━━━━━ Exercise data ━━━━━

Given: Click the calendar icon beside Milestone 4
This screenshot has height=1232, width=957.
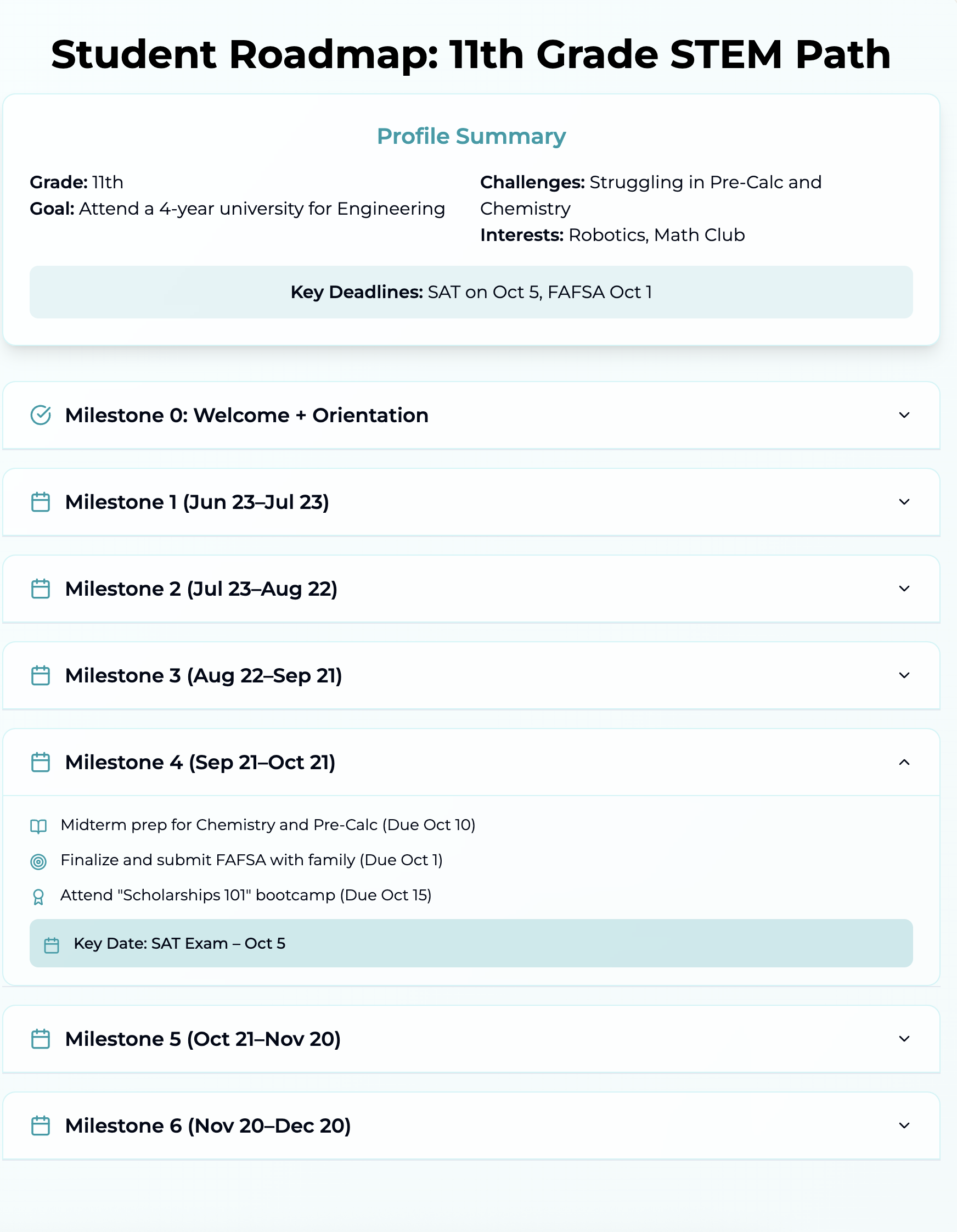Looking at the screenshot, I should pyautogui.click(x=41, y=762).
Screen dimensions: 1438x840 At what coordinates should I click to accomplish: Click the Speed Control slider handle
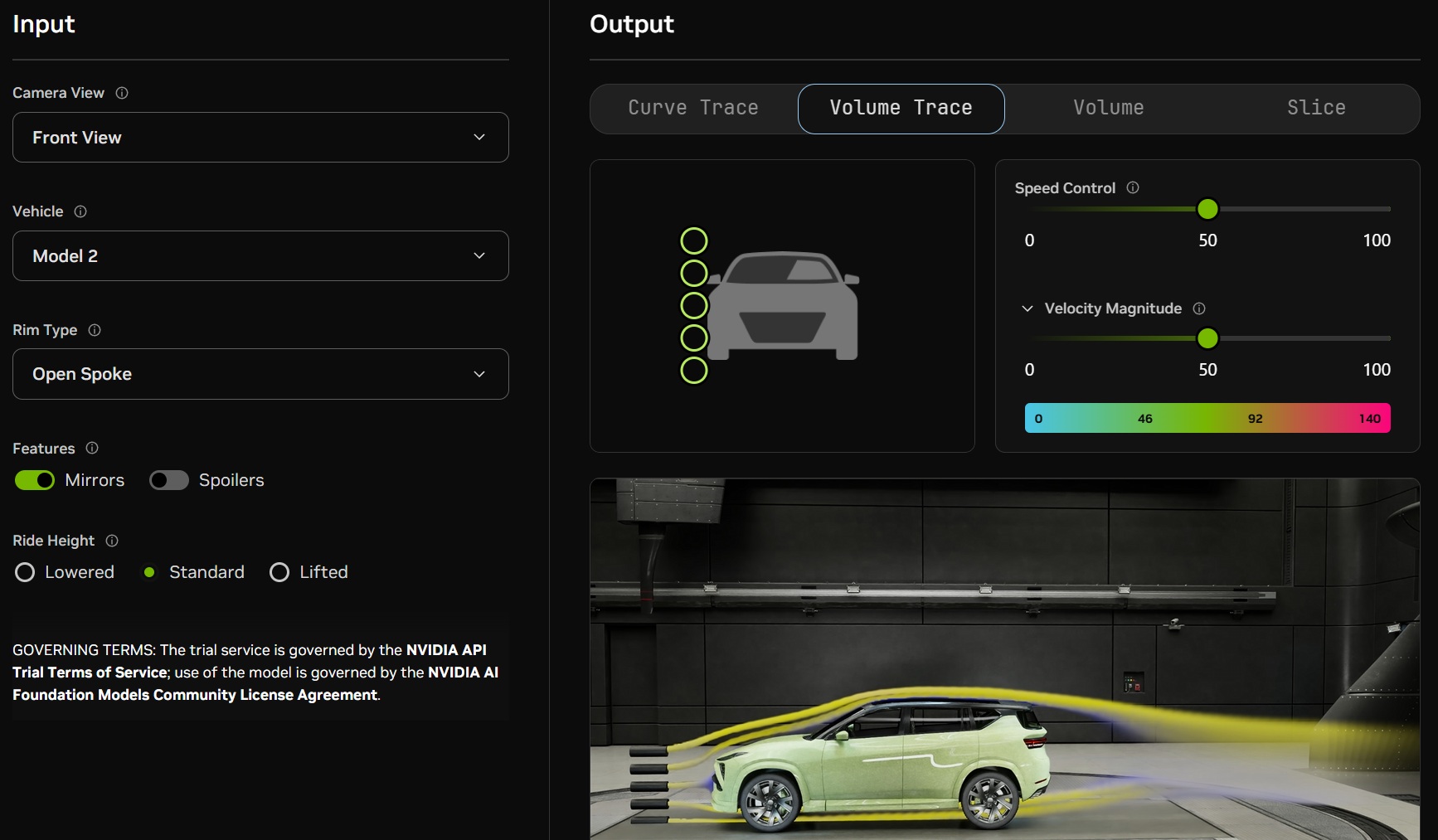[x=1207, y=209]

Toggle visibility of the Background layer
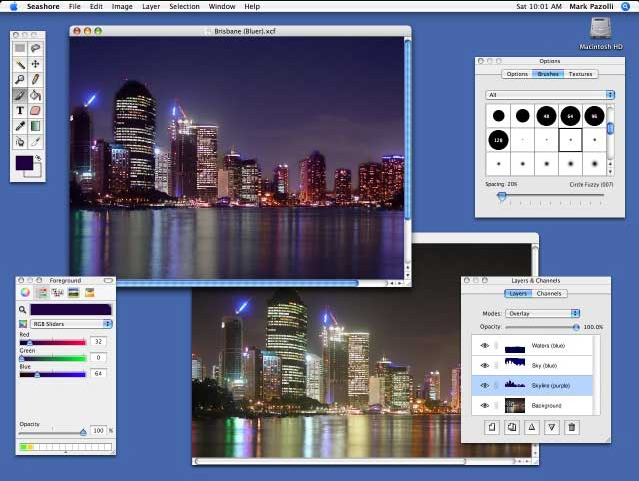click(484, 405)
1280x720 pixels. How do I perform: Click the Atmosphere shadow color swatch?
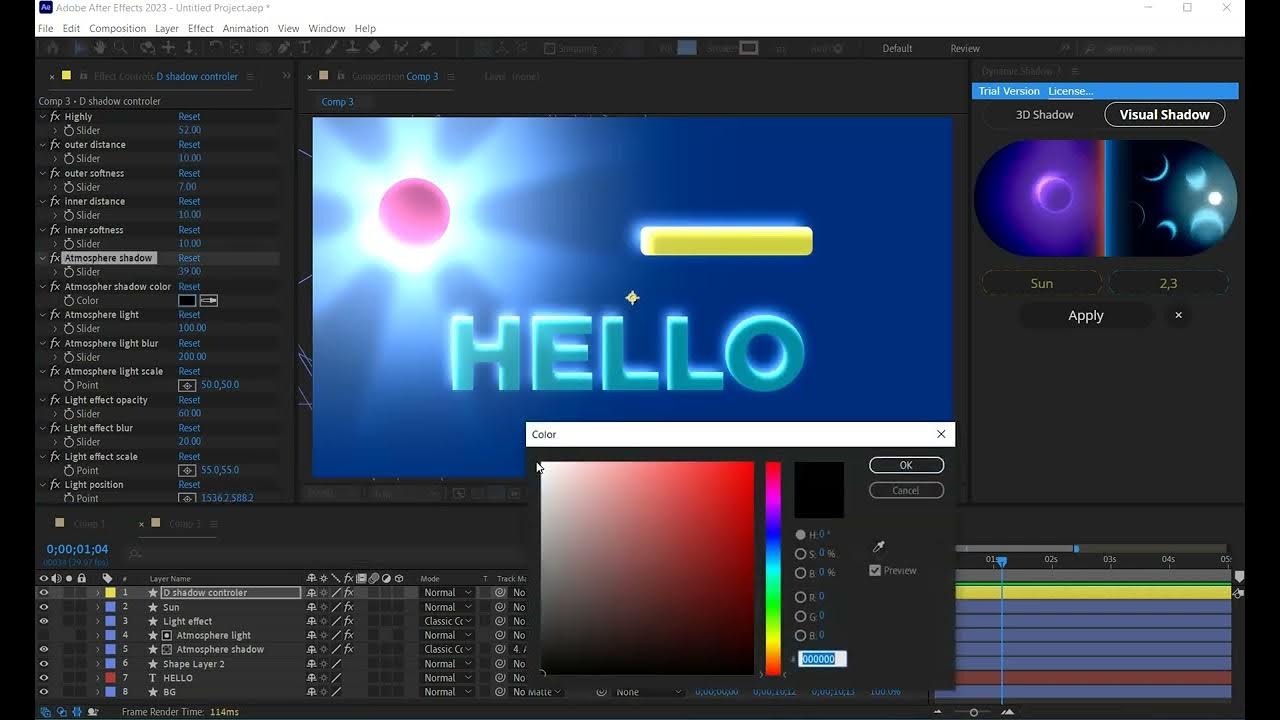[186, 300]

━━━━━

Reproduce the complete set of records verbatim and omit the pictures.

Given: Click the calendar icon beside Milestone 4
This screenshot has height=1232, width=957.
Looking at the screenshot, I should pyautogui.click(x=41, y=762).
Screen dimensions: 1438x840 At what coordinates should I click to accomplish: Click the Speed Control slider handle
[x=1207, y=209]

Toggle visibility of the Background layer
click(484, 405)
1280x720 pixels. How do I perform: Click the Atmosphere shadow color swatch?
[186, 300]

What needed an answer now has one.